From the post on Democrats and rural voters, repeat word for word the part that begins at "Some of the" and stops after "rural strategy STAT.".
+++ PASSAGE PROVIDED +++
Thursday, October 23, 2003
So should the Democrats give up on reaching voters in the Red States? Howard Dean has been very clear he intends to compete in every state, Blue or Red, urban or rural. In some ways, he's an ideal candidate to pursue such a hybrid strategy. He was born and raised in the Big Apple but has lived his entire professional life -- by choice -- in a rural, small-town state with a vibrant agricultural sector. Dealing frankly with agriculture and hunting and rural issues of all kinds is central to any politician's longevity in Vermont. Dean has a unique ability to appeal and speak to urban and rural voters. In addition, his position on gun control, many speculate, will help him in rural states, especially those (like West Virginia) that went narrowly for Bush in 2000.
Some of the other Democratic contenders aren't as well positioned as Dean in rural states, according to John Nichols, who argues in the most recent issue of The Nation that many of the Red States are winnable. But the Democrats must develop a strong rural strategy STAT.
Less than a quarter of America's population now lives beyond this country's cities and suburbs. But even as their percentage of the national population dwindles, rural states still elect two US senators each, and more than fifty US House members represent predominantly rural districts. The electoral votes of even the least populous state can decide close national elections. In 2000, for instance, Al Gore fell just three electoral votes short of winning the presidency. That means that the electoral votes of a single rural state…could have rendered Florida's disputed electoral votes inconsequential.
Polls show that rural Americans are even more concerned than urban voters about access to healthcare, education and the jobs that have gone missing since George W. Bush became President. But rural voters also bring unique demands to the table--for constraints on agribusiness conglomerates, new approaches to trade policy and a renewed federal commitment to rural development. The ability of Democratic candidates to answer those demands with significantly more populist responses than did their predecessors in 2000 and 2002 will determine whether the party has a chance in 2004.
+++ ENTRIES PROVIDED +++
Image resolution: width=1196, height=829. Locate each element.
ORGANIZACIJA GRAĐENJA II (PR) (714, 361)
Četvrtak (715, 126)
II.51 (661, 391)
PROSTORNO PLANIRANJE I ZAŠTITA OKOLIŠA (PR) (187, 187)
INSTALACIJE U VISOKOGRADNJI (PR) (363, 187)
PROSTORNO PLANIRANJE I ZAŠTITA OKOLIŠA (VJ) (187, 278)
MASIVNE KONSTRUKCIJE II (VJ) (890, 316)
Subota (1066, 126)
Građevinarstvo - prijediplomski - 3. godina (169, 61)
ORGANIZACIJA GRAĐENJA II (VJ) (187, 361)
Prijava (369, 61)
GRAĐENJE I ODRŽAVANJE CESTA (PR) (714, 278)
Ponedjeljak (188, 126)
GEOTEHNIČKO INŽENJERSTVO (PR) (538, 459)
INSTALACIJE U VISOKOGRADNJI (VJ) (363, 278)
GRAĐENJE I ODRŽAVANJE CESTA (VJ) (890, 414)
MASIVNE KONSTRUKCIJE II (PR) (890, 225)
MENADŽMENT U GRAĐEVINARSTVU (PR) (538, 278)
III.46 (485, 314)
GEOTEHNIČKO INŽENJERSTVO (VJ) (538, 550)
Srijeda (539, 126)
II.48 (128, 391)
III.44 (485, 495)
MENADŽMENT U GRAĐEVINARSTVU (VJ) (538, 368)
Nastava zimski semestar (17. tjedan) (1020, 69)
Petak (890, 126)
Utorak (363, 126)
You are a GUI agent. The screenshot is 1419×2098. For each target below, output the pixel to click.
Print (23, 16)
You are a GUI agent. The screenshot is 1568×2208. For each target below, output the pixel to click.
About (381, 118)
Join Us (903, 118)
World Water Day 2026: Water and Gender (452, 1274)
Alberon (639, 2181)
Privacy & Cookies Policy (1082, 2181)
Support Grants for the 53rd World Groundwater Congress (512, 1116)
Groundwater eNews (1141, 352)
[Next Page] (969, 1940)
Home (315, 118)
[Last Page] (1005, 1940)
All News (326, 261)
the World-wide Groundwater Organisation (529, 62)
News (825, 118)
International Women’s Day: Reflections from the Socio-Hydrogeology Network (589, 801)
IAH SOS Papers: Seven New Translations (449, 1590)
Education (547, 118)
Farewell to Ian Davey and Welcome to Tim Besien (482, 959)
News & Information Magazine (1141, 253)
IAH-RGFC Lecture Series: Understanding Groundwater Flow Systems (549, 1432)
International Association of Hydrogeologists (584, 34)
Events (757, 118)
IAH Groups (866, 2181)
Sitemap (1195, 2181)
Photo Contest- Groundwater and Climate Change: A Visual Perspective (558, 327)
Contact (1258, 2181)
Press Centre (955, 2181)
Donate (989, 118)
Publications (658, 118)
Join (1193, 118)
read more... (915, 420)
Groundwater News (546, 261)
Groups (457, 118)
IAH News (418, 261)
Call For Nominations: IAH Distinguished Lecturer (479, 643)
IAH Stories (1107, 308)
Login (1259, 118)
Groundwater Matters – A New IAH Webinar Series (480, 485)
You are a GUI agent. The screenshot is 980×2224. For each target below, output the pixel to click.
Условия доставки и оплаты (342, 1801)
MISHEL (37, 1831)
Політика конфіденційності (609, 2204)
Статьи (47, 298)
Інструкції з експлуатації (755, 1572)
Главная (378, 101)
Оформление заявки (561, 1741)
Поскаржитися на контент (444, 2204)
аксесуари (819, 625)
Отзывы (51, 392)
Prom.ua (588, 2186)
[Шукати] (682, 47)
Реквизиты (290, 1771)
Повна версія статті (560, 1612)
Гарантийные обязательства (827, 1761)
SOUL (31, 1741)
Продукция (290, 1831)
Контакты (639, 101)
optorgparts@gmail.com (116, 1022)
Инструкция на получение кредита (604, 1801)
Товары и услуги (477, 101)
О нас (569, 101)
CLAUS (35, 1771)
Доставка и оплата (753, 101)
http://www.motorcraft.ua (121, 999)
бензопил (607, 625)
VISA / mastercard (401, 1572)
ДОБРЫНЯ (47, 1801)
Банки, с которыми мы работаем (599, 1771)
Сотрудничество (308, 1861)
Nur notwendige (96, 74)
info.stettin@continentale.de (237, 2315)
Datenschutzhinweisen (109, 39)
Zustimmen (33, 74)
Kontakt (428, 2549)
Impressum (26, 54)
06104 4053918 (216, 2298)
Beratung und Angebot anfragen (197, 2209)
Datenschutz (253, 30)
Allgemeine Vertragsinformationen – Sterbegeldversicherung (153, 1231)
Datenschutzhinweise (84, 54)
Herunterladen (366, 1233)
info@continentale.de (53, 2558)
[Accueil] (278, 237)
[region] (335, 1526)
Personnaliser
+++
[CORRECT ANSWER]
Some of the other Democratic contenders aren't as well positioned as Dean in rural states, according to John Nichols, who argues in the most recent issue of The Nation that many of the Red States are winnable. But the Democrats must develop a strong rural strategy STAT.